**Short task A**
Reproduce the passage of the jet electron-acceleration text that opens with the words containing "We assume that" and closes with "our current investigation.".
**Short task B**
In the records, write out the part that opens with the line containing "For every named" and closes with the line containing "Fair [Fair (7 items)] (717, 563)", substituting "entries" for "items" and changing nothing else. Return only those lines.

**Document excerpt**

= = = = =

7 Acceleration of electrons in the decelerating conical part of the jet

Observations of AGN jets show evidence for in situ acceleration occurring along the jet. High energy optical synchrotron electrons are observed at distances beyond that expected from their synchrotron lifetime (see Meisenheimer et al. (1997) and Jester et al. (2001)). Observations also indicate that jet material decelerates away from the base though the jet remains relativistic until the hot spot (Laing & Bridle (2002), Hardcastle et al. (2005) and De Young (2010)). In our model shocks in the jet convert bulk kinetic energy into electron energy in the rest frame of the plasma as the jet decelerates once it has become conical. This is a natural result of conservation of energy-momentum in our model since a decelerating jet loses kinetic energy and so must gain internal energy (or do work on its environment) to conserve energy. We have assumed that the excess bulk energy is converted into both particle acceleration and amplification of the magnetic field to maintain equipartition throughout the conical section of the jet.

In this work we simulate the effect of acceleration of electrons by the injection of a fixed power law distribution of electrons continuously along the jet which conserves energy-momentum in the decelerating part of the jet. Observations of AGN jets show a continuous variation in optical spectral index along the jet with evidence for continuous acceleration taking place along the jet (Jester et al. (2001)) and so converting bulk kinetic energy to internal electron energy through deceleration is a natural way in which to explain these observations. The acceleration of these electrons is thought to be caused by shock acceleration where the shocks originate from a variety of mechanisms including the collision of shells of plasma travelling at different speeds as the jet decelerates (Spada et al. (2001)), shear acceleration (Rieger & Mannheim (2002)) or external pressure driven recollimation shocks (Komissarov & Falle (1998)). Variations of models in which in situ acceleration of electrons occurs are popular and have been investigated by many authors including Kaiser et al. (2000), Spada et al. (2001) and Jamil et al. (2010). This is the first time, however, that conversion of bulk kinetic energy into accelerating electrons through deceleration has been considered self-consistently in a continuous conical jet with a variable Lorentz factor.

We assume that the injected electrons have the same spectrum as the initial electron population (Equation 25). In this investigation we will assume that the steady-state shock distribution is the same for all shocks along the jet. In practice the power law exponent and maximum energy cutoff will depend on the detailed properties of the shock and plasma (Bell (1978)) but this is beyond the scope of our current investigation.

We calculate the evolution of the electron distribution along the jet by taking into account radiative energy losses on the electron population (and adiabatic losses on the remaining electrons in the parabolic section). We determine the energy density of electrons injected into the plasma due to deceleration by Equation LABEL:cont1.

= = = = =

**Data provided**
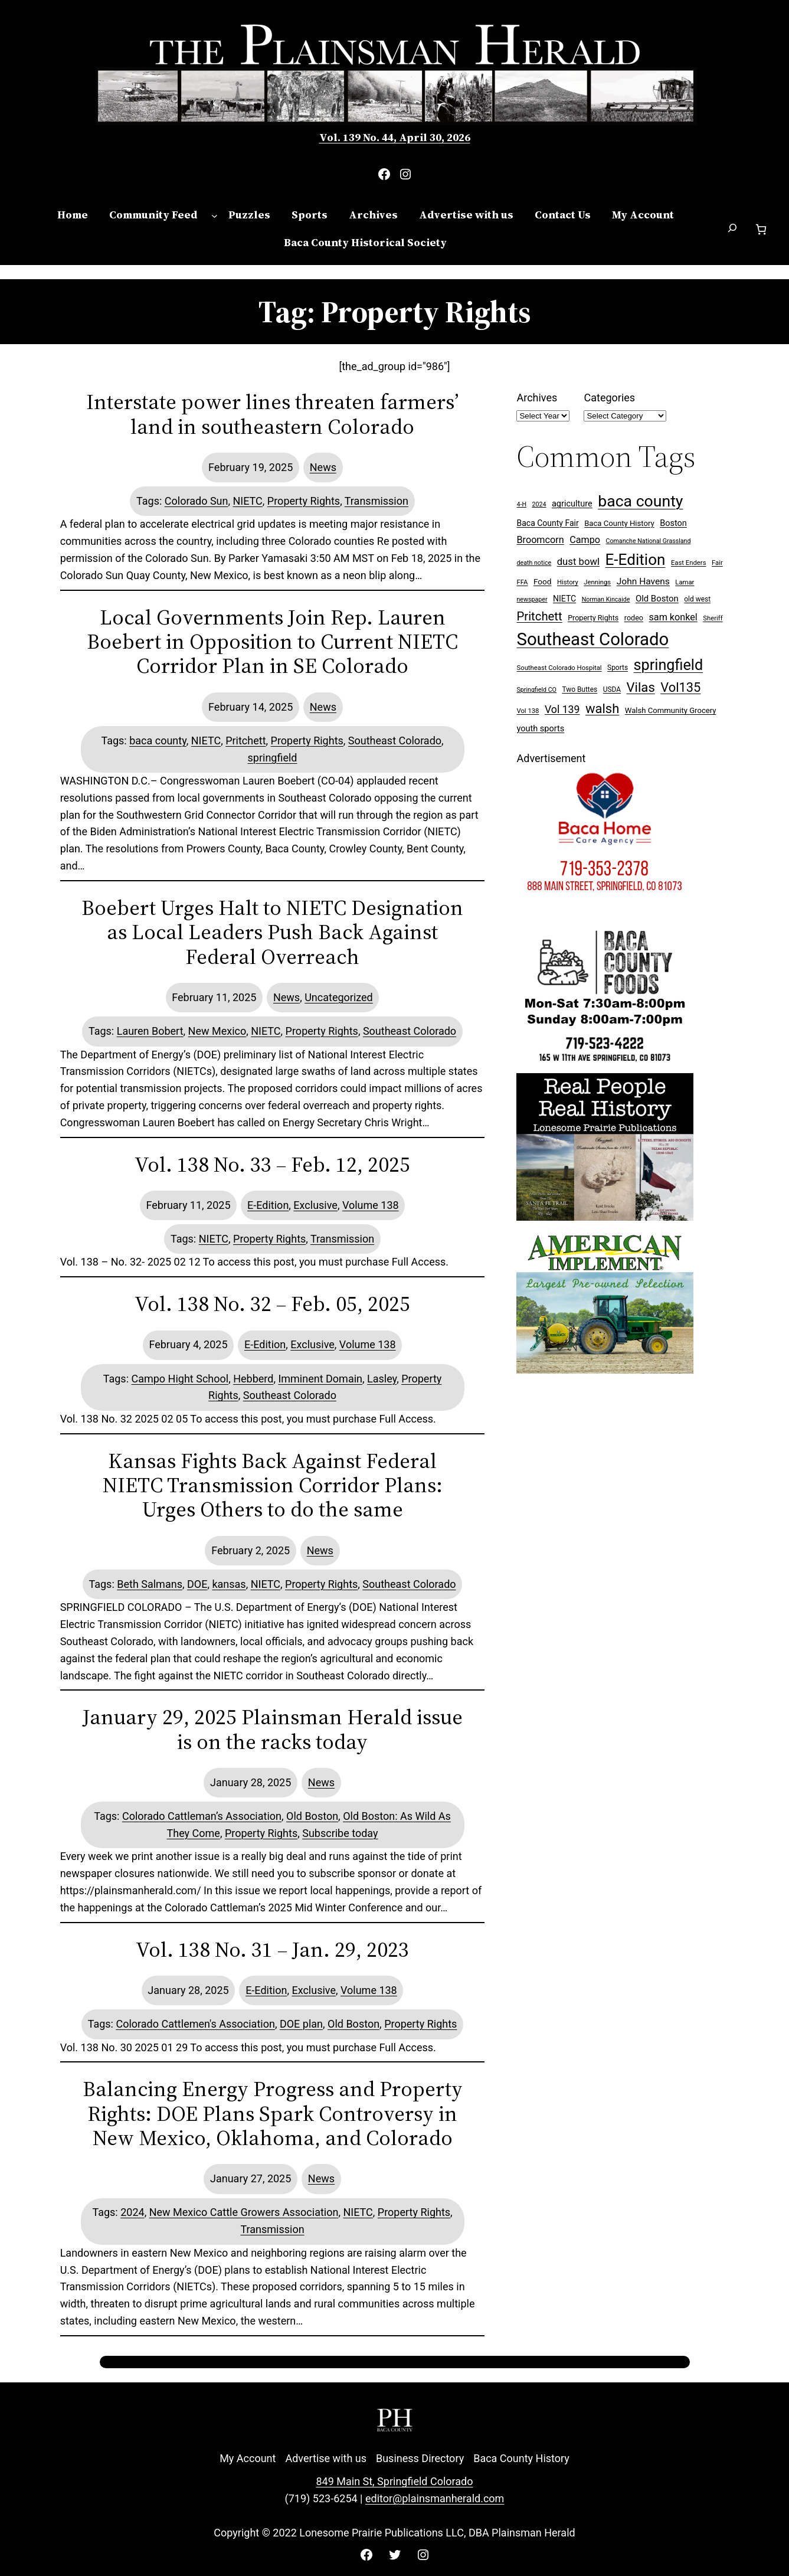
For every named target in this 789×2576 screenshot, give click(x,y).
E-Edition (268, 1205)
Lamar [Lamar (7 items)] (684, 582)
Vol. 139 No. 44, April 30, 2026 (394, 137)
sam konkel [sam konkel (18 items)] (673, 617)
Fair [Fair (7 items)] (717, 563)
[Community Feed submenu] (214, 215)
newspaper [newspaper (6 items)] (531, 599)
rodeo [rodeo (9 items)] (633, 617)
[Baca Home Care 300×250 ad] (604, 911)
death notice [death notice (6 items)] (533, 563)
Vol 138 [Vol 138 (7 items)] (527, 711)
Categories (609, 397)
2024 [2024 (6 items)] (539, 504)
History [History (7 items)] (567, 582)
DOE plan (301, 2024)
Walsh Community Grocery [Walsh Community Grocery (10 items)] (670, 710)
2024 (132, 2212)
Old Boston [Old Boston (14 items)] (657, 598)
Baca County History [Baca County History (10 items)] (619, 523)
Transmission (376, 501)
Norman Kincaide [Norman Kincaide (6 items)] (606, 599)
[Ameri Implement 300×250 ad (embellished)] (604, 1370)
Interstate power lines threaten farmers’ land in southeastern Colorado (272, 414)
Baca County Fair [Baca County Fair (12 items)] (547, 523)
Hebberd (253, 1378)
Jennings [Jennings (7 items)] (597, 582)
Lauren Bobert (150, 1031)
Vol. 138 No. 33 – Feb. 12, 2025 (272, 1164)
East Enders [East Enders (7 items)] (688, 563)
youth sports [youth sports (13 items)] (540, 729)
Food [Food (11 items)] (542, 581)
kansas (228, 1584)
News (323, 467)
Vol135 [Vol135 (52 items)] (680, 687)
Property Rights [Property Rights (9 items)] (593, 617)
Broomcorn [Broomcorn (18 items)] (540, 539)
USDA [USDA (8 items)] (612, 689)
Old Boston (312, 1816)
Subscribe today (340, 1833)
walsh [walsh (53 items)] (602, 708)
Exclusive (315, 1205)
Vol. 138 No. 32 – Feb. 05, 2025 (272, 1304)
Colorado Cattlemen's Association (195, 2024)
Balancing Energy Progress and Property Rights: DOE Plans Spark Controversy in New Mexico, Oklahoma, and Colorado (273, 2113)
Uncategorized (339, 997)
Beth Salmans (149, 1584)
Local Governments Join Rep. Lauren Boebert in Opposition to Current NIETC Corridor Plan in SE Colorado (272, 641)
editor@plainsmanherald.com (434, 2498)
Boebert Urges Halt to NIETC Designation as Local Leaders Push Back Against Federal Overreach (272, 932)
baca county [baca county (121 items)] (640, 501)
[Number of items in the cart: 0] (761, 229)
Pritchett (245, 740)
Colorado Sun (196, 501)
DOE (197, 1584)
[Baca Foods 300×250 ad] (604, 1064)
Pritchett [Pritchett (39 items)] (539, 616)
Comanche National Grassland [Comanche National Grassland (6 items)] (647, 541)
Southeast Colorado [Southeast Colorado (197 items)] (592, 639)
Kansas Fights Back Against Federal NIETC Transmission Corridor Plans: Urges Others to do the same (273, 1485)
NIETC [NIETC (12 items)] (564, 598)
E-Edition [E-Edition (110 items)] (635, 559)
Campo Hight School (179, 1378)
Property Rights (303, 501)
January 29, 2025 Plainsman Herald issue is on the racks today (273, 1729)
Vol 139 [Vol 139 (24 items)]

= = = = =

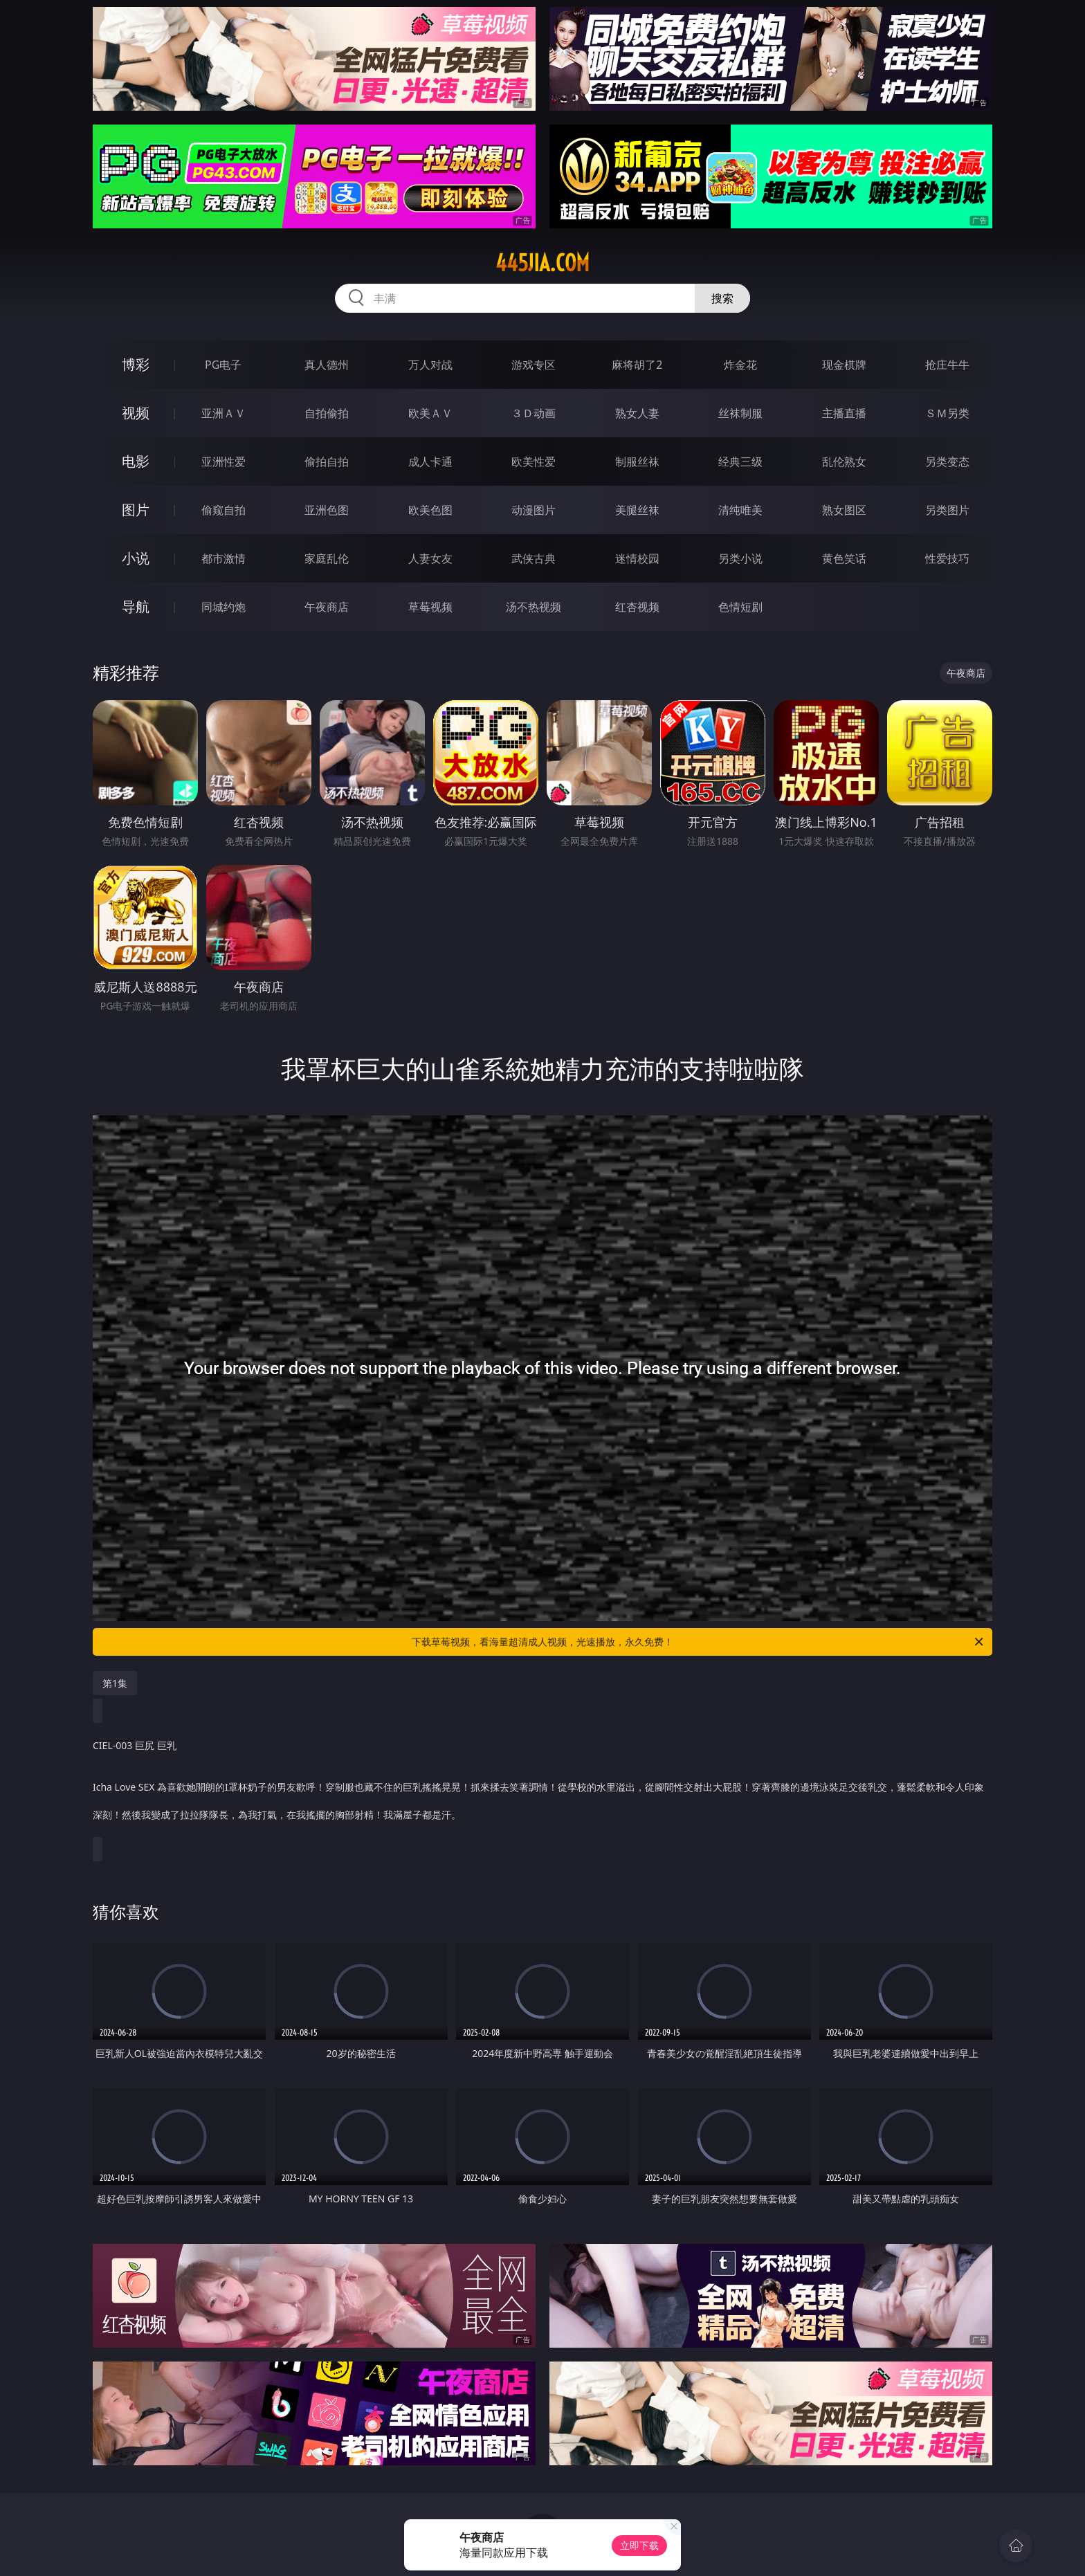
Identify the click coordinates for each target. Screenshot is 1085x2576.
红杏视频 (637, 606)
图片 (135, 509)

= = = = =

**Full solution A**
We assume that the injected electrons have the same spectrum as the initial electron population (Equation 25). In this investigation we will assume that the steady-state shock distribution is the same for all shocks along the jet. In practice the power law exponent and maximum energy cutoff will depend on the detailed properties of the shock and plasma (Bell (1978)) but this is beyond the scope of our current investigation.

**Full solution B**
For every named target in this 789×2576 screenshot, give click(x,y).
E-Edition (268, 1205)
Lamar [Lamar (7 entries)] (684, 582)
Vol. 139 No. 44, April 30, 2026 (394, 137)
sam konkel [sam konkel (18 entries)] (673, 617)
Fair [Fair (7 entries)] (717, 563)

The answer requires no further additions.